Synopsis: Two guys visiting Ireland find a manuscript in the ruins of an old house. It is a diary from the last inhabitant of the house, an old man who had lived in the house with his sister and his dog. Most of the story is the contents of the diary.
I read, and, in reading, lifted the Curtains of the Impossible that blind the mind, and looked out into the unknown.
What I liked:
* The descriptions! This book is definitely more about establishing a mood than about character or plot.
* The sense of mystery. The house is a “house on the borderland”, a portal to other dimensions. The house is besieged by swine-like monsters, and after that it gets weird. A substantial chunk of the book describes a journey over vast distances of time and space.
Another vast space went by, and the whole enormous flame had sunk to a deep, copper color. Gradually, it darkened, from copper to copper-red, and from this, at times, to a deep, heavy, purplish tint, with, in it, a strange loom of blood.
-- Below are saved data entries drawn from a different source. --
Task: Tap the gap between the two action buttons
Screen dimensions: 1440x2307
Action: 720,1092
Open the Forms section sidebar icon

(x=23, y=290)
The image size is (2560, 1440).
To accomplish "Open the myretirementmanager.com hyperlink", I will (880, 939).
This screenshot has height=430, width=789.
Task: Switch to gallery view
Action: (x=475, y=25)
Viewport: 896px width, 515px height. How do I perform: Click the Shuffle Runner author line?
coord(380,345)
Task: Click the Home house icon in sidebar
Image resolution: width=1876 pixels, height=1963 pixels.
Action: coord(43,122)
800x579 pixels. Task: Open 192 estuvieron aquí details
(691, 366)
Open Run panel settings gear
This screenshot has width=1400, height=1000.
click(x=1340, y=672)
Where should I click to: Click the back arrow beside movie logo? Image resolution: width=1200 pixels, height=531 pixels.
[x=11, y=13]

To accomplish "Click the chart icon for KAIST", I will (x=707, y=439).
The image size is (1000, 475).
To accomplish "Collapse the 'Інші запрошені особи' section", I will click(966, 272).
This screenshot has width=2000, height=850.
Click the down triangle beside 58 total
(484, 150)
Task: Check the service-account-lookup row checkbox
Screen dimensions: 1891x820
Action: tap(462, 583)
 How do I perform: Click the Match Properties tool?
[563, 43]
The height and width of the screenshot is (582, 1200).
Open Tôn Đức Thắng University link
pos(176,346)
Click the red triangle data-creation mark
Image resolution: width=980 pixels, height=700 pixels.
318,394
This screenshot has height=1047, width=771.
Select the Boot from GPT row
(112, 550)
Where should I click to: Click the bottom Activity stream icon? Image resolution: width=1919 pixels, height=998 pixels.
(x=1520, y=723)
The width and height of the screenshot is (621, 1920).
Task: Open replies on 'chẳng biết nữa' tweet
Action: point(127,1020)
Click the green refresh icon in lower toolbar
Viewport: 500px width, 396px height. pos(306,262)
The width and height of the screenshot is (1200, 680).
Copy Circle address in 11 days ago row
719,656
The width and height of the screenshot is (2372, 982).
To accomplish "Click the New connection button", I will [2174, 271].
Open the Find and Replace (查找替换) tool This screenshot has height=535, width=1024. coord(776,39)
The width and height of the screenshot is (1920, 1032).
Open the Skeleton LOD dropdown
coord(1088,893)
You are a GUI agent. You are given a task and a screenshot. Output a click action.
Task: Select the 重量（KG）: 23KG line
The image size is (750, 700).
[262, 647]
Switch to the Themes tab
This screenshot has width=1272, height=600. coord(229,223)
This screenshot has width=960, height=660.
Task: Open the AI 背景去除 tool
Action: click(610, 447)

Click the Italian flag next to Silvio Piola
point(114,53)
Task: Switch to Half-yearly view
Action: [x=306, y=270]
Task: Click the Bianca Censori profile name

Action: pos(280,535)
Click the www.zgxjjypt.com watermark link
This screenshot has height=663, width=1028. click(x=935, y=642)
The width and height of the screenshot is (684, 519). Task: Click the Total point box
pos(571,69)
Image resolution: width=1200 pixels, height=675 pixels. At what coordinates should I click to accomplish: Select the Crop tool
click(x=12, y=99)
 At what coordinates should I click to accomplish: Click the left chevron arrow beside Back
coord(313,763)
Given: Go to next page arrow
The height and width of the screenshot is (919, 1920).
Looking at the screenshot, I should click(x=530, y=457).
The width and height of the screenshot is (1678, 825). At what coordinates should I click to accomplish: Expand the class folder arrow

What I didn’t like so much:
* The time-lapse sequence, showing the end of the solar system, seemed derivative of a similar bit in The Time Machine, published ten years earlier. It was memorable, though, so I can’t complain too much.
* I didn’t notice this when I was listening, but now that I have read some passages it is clear that Hodgson used commas all over the place… this is really excessive, for example:
“A little to my left, the side of the Pit appeared to have collapsed altogether, forming a deep V-shaped cleft in the face of the rocky cliff. This rift ran, from the upper edge of the ravine, nearly down to the water, and penetrated into the Pit side, to a distance of some forty feet. Its opening was, at least, six yards across; and, from this, it seemed to taper into about two. But, what attracted my attention, more than even the stupendous split itself, was a great hole, some distance down the cleft, and right in the angle of the V. It was clearly defined, and not unlike an arched doorway in shape; though, lying as it did in the shadow, I could not see it very distinctly.”